Keywords: estimands, recurrent event data, disease burden, time-to-event endpoints
Recurrent events are repeated occurrences of the same type of event. Endpoints capturing recurrent event information can lead to interpretable measures of treatment effect that better reflect disease burden and are more efficient than traditional time-to-first-event endpoints in the sense that they use the available information beyond the first event.
Recurrent event endpoints are well established in indications where recurrent events are clinically meaningful, treatments are expected to impact the first as well as subsequent events and where the rate of terminal events such as death is very low. Examples include: seizures in epilepsy; relapses in multiple sclerosis; and exacerbations in pulmonary diseases such as chronic obstructive pulmonary disease.

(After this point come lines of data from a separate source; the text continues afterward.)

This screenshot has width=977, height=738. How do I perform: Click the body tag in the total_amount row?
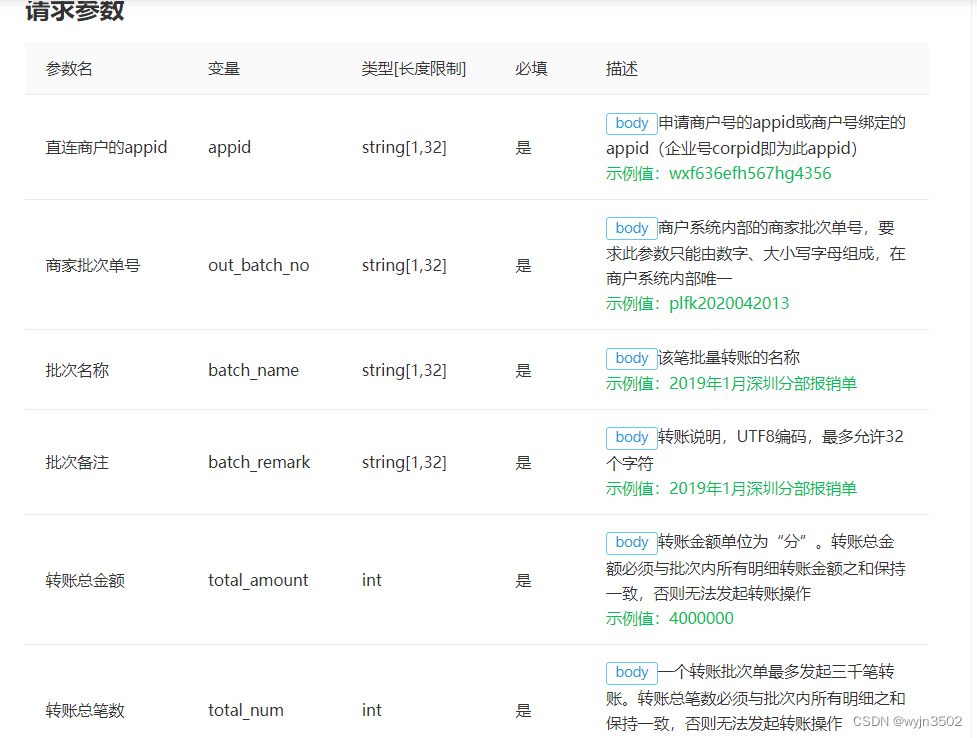[x=631, y=542]
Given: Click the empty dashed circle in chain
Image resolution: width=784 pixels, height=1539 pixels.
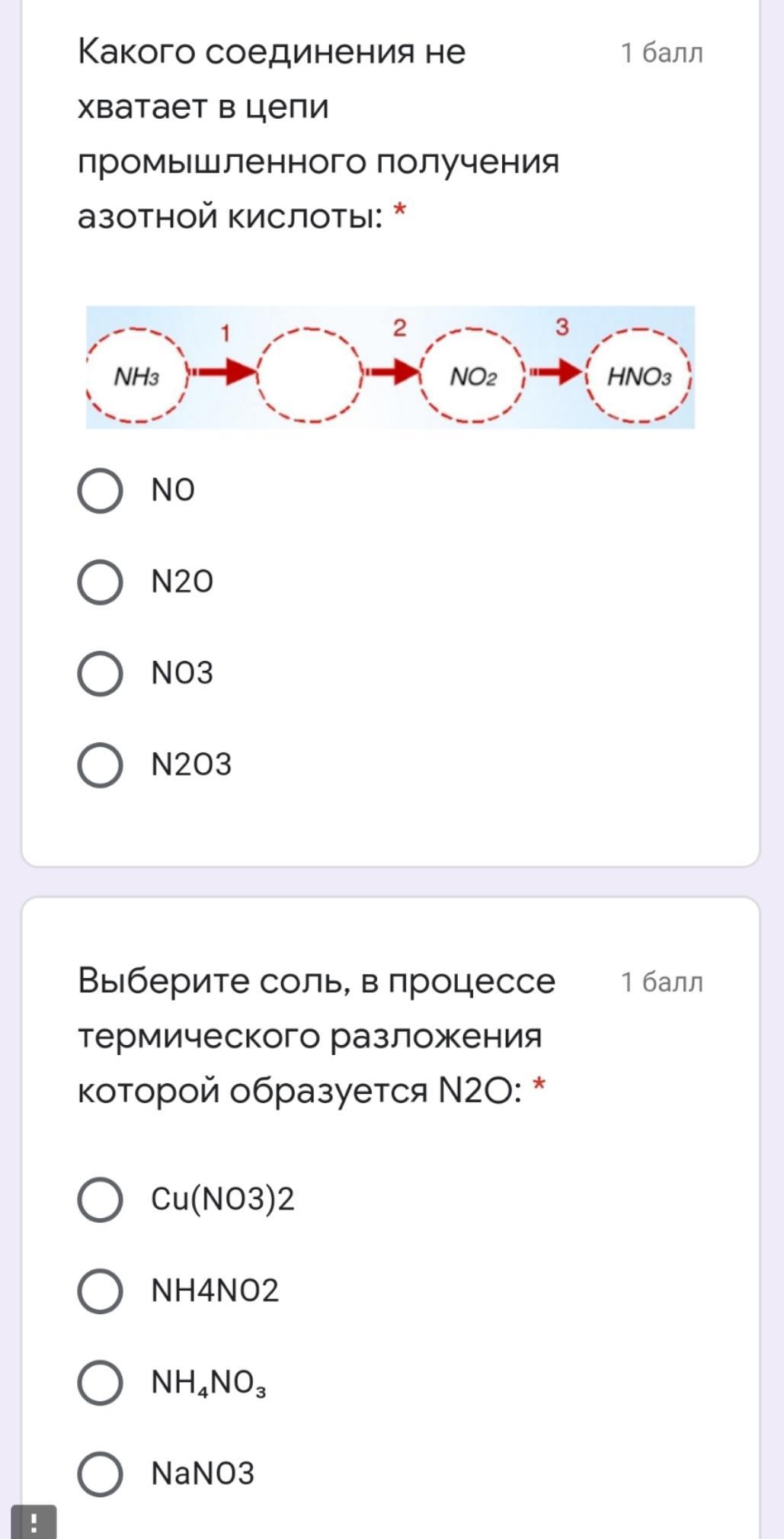Looking at the screenshot, I should pyautogui.click(x=309, y=375).
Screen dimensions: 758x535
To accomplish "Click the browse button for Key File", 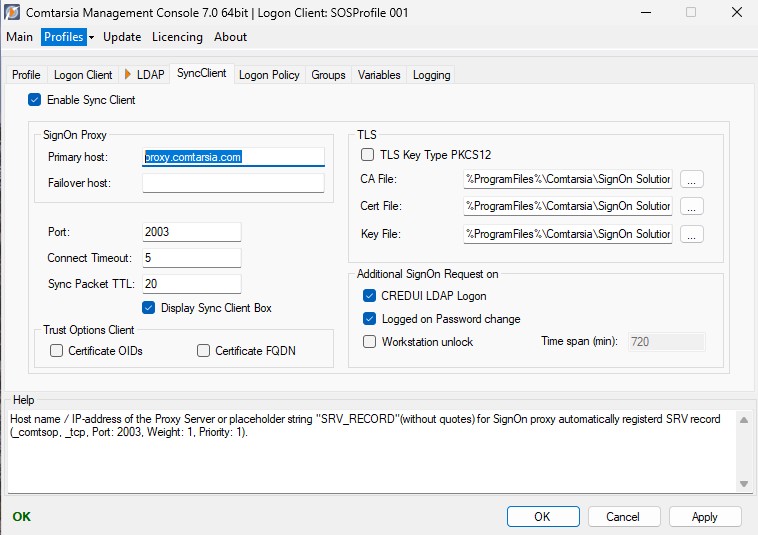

More recently recurrent event data endpoints have also been proposed in other indications where the rate of terminal events is high, e.g. chronic heart failure, but experience in this setting is limited.
In trials using recurrent event endpoints, interest usually lies in understanding the underlying recurrent event process and how this is impacted by explanatory variables such as treatment. In this context, different endpoints and measures of treatment effect – that is, different estimands - can be considered. Depending on the specific setting some estimands may be more appropriate than others. For example, accounting for the interplay between the recurrent event process and the terminal event process is important in indications where the rate of terminal events is high. The choice of estimands has direct impact on trial design, conduct and statistical analyses.
A panel of experts including clinicians and statisticians from the FDA, academia and industry will discuss the value and possible limitations of using recurrent event estimands. The focus will lie on settings where the rate of disease related death is appreciable, e.g. chronic heart failure.